> **Text under study**:

- Opening Delimiter -

Recursively listing of files and folders in C# [closed]

≡放荡痞女 提交于 2019-12-11 03:26:30

问题


I wrote this code to recursively list files and folders in c#.

            var filesInTheCurrentDirectory = System.IO.Directory.GetFiles(rootFolder);
            if (!filesInTheCurrentDirectory.Any() && !System.IO.Directory.GetDirectories(rootFolder).ToList().Any())
            {
                return;
            }

            filesInTheCurrentDirectory.ToList().ForEach(file => System.IO.File.AppendAllText("e:\\personal\\tests.txt", System.IO.Path.GetFileName(file) + ":" + rootFolder + "\n"));
            System.IO.Directory.GetDirectories(rootFolder).ToList().ForEach(recursivePrintFolders);

While this just works great, the question is:

  1. I am using recursion. Is this way the best ? (I tried writing a non-recursive function but stuck up because we do not know what is the depth of each folder in advance).

  2. How to evaluate the performance of this function ? Is it OlogN or O(n) ? (I am confused because there is no looping version. According to me, if there is two for loops, i can just call it O(n^2).)

Any ideas or guidance's ?


回答1:


The main problems with using recursion to do this is:

  1. If your tree has a depth that is too large you may not have enough stack space. While it would be uncommon to have that deep of a file system structure, it's not inconceivable.

  2. You are using more memory than needed, in that you're holding onto a lot of data in stack frames that you could potentially avoid.

- Closing Delimiter -

> **Assigned task 1**: Translate this sentence from the text on recursively listing files and folders in C# into Spanish: "While it would be uncommon to have that deep of a file system structure, it's not inconceivable."
> **Assigned task 2**: Carry on the discussion of recursively listing files and folders in C# from its final sentence.

> **Record extracts**:
- Opening Delimiter -

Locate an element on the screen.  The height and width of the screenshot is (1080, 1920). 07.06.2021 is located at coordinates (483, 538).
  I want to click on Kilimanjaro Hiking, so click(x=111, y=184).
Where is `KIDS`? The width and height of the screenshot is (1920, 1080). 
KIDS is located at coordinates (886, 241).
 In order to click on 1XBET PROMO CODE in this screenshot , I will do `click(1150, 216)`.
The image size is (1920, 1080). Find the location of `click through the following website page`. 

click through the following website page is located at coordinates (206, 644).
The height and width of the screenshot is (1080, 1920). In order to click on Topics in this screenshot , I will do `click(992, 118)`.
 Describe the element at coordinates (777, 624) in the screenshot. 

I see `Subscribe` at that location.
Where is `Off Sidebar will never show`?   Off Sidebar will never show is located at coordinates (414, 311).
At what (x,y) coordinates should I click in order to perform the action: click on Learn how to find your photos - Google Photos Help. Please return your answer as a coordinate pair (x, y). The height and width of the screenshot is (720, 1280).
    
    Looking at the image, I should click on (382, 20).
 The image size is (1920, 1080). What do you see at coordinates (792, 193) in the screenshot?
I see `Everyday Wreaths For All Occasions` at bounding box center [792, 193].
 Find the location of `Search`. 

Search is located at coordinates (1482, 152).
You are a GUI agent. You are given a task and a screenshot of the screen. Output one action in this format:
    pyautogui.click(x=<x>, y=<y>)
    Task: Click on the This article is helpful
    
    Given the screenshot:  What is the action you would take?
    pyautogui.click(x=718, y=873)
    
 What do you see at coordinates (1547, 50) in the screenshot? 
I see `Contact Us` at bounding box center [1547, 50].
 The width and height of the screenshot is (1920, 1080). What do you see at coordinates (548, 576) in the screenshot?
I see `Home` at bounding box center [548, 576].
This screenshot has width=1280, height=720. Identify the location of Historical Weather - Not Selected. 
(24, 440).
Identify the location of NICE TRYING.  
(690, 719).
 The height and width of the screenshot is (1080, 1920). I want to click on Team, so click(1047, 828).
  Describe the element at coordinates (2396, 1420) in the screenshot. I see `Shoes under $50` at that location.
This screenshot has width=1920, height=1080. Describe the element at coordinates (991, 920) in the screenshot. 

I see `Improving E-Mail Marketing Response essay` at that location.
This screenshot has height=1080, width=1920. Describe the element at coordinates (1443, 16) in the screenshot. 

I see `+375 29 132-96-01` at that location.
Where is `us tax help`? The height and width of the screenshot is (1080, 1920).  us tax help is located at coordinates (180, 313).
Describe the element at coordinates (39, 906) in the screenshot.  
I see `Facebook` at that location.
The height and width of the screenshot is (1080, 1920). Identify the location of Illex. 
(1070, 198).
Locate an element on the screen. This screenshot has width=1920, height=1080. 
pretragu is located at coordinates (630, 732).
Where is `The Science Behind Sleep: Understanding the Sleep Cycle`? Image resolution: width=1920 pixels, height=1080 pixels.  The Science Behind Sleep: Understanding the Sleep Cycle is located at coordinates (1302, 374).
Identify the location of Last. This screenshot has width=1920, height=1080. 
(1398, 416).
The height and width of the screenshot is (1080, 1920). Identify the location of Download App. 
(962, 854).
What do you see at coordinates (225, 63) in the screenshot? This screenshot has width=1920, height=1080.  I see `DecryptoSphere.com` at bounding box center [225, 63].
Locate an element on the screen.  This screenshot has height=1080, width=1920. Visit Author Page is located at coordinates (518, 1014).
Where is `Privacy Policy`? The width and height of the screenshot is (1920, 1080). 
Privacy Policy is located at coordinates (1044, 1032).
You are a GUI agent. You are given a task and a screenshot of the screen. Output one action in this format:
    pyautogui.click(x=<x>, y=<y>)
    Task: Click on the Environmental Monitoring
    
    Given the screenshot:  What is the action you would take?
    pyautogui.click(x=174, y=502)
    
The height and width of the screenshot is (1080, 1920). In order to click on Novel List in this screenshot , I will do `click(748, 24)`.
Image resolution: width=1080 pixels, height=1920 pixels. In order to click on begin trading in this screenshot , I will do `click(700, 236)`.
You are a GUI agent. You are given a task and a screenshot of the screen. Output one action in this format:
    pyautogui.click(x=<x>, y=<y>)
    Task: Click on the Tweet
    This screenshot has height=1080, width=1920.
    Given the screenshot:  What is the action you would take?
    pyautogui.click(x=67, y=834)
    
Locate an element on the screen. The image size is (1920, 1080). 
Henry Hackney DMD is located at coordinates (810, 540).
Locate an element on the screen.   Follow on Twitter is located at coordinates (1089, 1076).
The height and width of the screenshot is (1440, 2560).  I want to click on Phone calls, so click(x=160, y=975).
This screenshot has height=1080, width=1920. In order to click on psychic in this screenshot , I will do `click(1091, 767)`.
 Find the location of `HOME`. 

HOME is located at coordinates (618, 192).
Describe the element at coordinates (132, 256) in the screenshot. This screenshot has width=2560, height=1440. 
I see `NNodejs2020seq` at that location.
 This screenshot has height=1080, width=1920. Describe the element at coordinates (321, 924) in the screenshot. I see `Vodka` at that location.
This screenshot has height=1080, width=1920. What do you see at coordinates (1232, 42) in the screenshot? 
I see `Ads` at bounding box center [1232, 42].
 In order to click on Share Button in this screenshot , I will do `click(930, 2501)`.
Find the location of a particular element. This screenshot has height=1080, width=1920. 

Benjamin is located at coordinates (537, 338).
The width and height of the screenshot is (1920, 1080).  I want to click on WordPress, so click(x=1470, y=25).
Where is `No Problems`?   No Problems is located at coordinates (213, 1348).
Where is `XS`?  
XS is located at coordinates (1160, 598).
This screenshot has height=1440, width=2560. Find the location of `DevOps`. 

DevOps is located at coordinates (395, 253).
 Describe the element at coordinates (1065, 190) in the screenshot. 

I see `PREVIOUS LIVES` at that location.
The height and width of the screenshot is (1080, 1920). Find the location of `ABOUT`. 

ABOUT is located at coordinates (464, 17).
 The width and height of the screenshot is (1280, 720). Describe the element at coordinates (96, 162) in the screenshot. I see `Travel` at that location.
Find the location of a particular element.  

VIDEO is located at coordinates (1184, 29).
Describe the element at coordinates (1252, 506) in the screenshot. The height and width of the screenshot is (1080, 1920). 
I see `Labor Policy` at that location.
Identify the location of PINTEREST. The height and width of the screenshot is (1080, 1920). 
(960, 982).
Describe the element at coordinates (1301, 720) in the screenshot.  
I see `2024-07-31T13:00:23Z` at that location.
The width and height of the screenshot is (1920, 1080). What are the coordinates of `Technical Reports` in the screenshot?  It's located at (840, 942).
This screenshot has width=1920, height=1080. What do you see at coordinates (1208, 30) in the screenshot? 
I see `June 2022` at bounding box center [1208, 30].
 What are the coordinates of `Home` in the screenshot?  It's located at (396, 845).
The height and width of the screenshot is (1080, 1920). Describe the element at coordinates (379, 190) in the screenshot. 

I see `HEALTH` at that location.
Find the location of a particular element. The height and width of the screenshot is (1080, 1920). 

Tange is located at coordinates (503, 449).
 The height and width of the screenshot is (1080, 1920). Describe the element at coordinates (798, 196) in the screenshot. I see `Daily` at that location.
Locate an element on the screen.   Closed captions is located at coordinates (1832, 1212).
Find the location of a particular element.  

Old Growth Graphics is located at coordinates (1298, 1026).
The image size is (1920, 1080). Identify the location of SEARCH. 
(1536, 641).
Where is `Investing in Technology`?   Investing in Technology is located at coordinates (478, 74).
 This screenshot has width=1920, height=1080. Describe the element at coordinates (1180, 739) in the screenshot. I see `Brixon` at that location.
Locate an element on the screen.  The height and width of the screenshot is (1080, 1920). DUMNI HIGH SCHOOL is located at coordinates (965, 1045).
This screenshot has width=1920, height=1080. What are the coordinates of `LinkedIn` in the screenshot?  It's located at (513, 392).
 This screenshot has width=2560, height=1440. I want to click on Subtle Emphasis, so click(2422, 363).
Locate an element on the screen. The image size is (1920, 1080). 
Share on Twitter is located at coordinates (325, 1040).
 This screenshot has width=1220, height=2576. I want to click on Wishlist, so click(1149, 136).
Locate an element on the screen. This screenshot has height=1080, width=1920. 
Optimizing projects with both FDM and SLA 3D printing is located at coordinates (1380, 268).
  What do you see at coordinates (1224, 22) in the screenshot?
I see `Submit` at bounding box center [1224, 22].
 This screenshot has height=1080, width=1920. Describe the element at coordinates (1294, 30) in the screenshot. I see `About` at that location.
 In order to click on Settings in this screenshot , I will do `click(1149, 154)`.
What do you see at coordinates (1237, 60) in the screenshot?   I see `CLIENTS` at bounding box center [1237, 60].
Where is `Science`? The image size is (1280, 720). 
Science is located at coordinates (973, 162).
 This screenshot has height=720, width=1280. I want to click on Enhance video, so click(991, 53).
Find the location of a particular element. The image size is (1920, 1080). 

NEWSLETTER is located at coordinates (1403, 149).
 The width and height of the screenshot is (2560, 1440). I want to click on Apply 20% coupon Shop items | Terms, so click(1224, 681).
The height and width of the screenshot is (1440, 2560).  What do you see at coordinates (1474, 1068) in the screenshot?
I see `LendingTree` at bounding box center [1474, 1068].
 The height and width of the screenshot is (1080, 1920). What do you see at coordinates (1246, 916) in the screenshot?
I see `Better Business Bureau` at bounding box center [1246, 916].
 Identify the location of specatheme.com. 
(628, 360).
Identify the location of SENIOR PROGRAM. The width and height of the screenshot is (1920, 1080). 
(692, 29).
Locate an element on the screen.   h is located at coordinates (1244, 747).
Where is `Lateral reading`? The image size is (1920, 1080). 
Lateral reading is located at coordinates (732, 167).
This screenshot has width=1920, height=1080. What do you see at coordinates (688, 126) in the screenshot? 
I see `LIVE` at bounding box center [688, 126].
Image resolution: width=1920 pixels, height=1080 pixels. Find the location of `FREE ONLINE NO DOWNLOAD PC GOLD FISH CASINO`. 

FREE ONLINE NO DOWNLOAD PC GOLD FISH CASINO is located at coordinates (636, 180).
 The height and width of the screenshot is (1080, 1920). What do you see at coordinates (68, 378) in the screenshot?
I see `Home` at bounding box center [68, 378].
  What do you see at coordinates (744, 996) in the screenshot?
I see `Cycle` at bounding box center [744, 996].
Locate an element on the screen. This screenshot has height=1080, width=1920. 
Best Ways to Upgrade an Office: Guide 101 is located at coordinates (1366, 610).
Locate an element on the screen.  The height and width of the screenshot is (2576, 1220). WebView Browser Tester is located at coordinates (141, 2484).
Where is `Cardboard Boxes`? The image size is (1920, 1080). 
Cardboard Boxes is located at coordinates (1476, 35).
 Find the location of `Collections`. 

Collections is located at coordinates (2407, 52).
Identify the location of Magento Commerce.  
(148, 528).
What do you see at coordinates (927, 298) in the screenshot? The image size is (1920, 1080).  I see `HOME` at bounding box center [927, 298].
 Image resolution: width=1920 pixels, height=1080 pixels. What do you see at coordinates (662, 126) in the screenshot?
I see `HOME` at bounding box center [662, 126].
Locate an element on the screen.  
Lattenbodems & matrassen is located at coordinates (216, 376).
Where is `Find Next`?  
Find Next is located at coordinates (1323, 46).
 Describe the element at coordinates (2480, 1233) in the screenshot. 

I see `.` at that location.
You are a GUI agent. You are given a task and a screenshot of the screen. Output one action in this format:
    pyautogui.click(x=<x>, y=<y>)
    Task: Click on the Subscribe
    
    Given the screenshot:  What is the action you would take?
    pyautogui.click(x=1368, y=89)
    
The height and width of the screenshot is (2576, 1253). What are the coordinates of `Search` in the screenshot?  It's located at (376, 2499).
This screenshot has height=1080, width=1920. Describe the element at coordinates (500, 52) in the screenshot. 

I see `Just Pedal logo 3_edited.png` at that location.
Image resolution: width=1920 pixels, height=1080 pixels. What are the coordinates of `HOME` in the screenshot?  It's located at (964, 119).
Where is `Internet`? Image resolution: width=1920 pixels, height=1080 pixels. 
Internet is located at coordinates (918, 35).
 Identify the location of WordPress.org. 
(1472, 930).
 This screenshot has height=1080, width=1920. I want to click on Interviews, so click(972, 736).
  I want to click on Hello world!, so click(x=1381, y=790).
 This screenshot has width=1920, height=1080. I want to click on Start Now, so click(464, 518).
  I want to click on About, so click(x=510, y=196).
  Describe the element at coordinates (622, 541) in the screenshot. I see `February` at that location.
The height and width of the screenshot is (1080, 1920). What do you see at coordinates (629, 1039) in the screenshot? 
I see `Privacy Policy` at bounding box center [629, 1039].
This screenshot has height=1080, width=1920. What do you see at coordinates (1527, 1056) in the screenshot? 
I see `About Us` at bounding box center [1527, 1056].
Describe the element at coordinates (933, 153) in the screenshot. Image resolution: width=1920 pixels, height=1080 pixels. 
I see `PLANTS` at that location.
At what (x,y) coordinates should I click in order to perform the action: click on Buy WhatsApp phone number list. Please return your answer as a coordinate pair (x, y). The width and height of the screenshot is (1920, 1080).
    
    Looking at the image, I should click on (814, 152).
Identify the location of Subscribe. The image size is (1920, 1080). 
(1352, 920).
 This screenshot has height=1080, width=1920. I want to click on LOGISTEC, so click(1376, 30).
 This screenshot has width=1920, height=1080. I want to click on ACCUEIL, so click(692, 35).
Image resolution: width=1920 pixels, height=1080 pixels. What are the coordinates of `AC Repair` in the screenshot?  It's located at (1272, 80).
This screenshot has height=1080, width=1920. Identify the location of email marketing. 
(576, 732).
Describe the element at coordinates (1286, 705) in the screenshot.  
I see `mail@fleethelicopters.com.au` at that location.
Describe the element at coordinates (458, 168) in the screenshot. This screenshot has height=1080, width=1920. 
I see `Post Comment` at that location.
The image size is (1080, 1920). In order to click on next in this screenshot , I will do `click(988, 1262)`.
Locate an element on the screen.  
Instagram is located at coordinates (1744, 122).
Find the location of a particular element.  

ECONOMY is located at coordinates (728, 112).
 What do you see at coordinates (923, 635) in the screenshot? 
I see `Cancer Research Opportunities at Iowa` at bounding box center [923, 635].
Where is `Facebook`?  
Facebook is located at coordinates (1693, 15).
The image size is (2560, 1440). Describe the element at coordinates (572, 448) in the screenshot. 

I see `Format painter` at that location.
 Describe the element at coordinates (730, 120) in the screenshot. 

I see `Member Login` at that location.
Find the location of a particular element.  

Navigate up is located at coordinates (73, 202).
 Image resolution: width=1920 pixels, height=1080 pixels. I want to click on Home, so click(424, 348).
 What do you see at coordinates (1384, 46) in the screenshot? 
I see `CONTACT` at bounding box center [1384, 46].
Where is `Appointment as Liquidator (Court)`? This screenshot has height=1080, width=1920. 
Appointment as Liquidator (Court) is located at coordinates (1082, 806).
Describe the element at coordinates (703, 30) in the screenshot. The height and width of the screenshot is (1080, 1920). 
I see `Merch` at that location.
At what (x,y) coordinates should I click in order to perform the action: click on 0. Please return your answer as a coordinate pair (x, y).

- Closing Delimiter -

> **Task response 1**: Aunque sería poco común tener una estructura de sistema de archivos tan profunda, no es inconcebible.

> **Task response 2**:
As for the asymptotic complexity, you're performing one operation per node, regardless of it's size, so it's O(n), where n is all nodes, not the nodes at any given depth.

However, you can handle all of this much more effectively using the built in method to traverse the entire tree. It is going to be more efficient than a solution you'll come up with, even if yours is non-recursive, just use:

foreach(string file in Directory.EnumerateFiles(path, "*", 
    SearchOption.AllDirectories))
{
    System.IO.File.AppendAllText("e:\\personal\\tests.txt",
        System.IO.Path.GetFileName(file) + ":" + rootFolder + "\n")
}

While that solution is likely not to use recursion, if you want to know how to write a non-recursive tree traversal yourself, you can use a general purpose method like this:

public static IEnumerable<T> Traverse<T>(
    this IEnumerable<T> source
    , Func<T, IEnumerable<T>> childrenSelector)
{
    var stack = new Stack<T>(source);
    while (stack.Any())
    {
        var next = stack.Pop();
        yield return next;
        foreach (var child in childrenSelector(next))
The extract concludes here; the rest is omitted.